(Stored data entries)

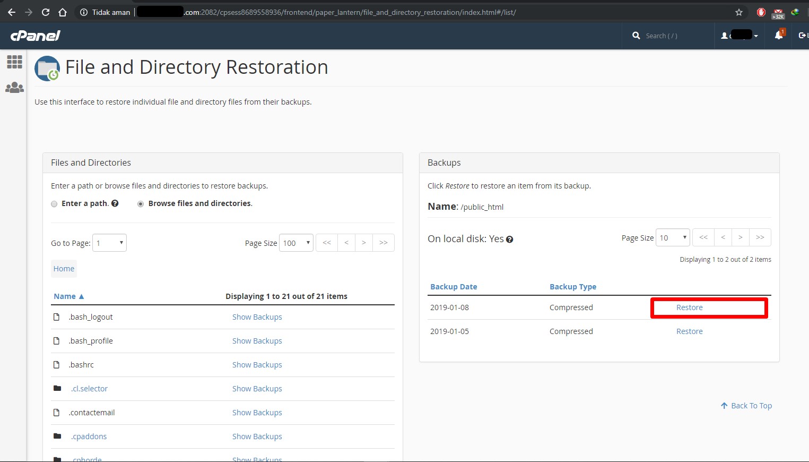Show Backups for .bashrc file
Image resolution: width=809 pixels, height=462 pixels.
pyautogui.click(x=257, y=365)
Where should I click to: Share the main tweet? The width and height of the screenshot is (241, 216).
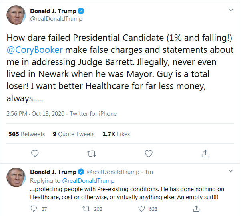pyautogui.click(x=205, y=153)
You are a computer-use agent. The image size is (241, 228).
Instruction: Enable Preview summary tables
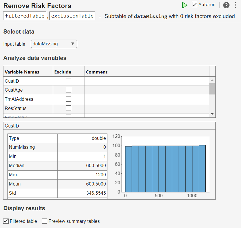tap(45, 221)
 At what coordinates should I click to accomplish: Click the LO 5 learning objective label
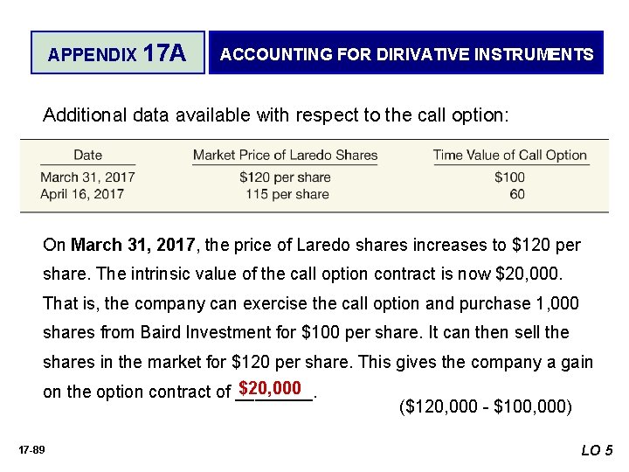coord(597,450)
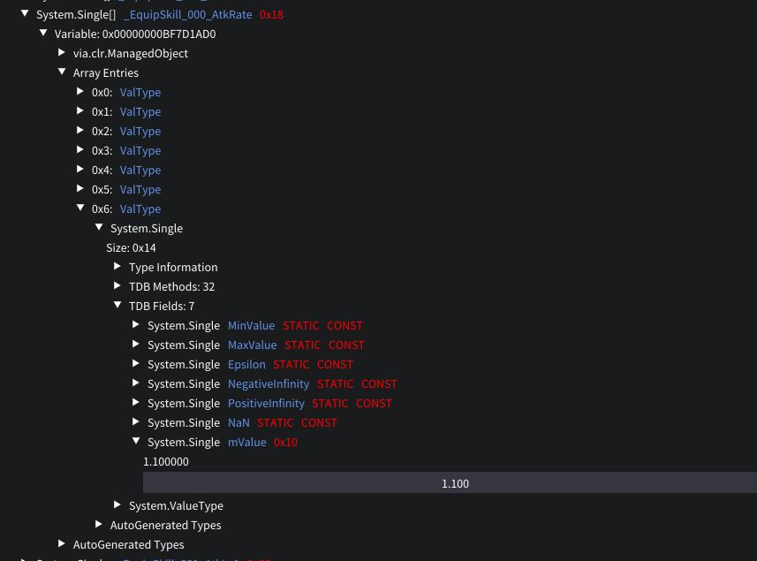The width and height of the screenshot is (757, 561).
Task: Expand the System.ValueType node
Action: click(x=117, y=505)
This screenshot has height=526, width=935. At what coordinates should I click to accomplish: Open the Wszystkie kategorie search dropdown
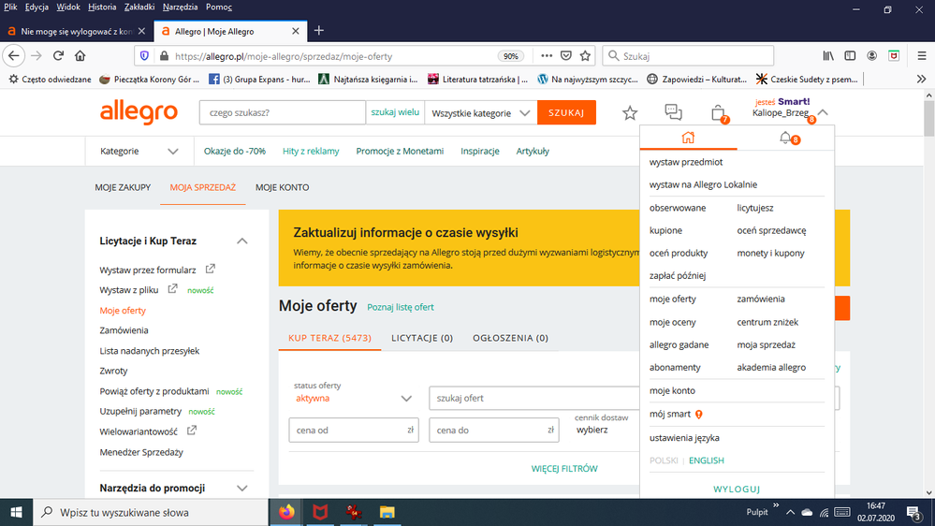pyautogui.click(x=481, y=113)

**Problem details**
Give back, word for word, the lines from the one with "Instruction: Enable Preview summary tables" to the end of the records above, and no pictures.

**Solution below**
Instruction: Enable Preview summary tables
tap(45, 221)
 At what coordinates should I click to accomplish: Click the LO 5 learning objective label
coord(597,450)
The width and height of the screenshot is (757, 561).
Task: Expand the System.ValueType node
Action: click(x=117, y=505)
This screenshot has height=526, width=935. At what coordinates should I click to accomplish: Open the Wszystkie kategorie search dropdown
pyautogui.click(x=481, y=113)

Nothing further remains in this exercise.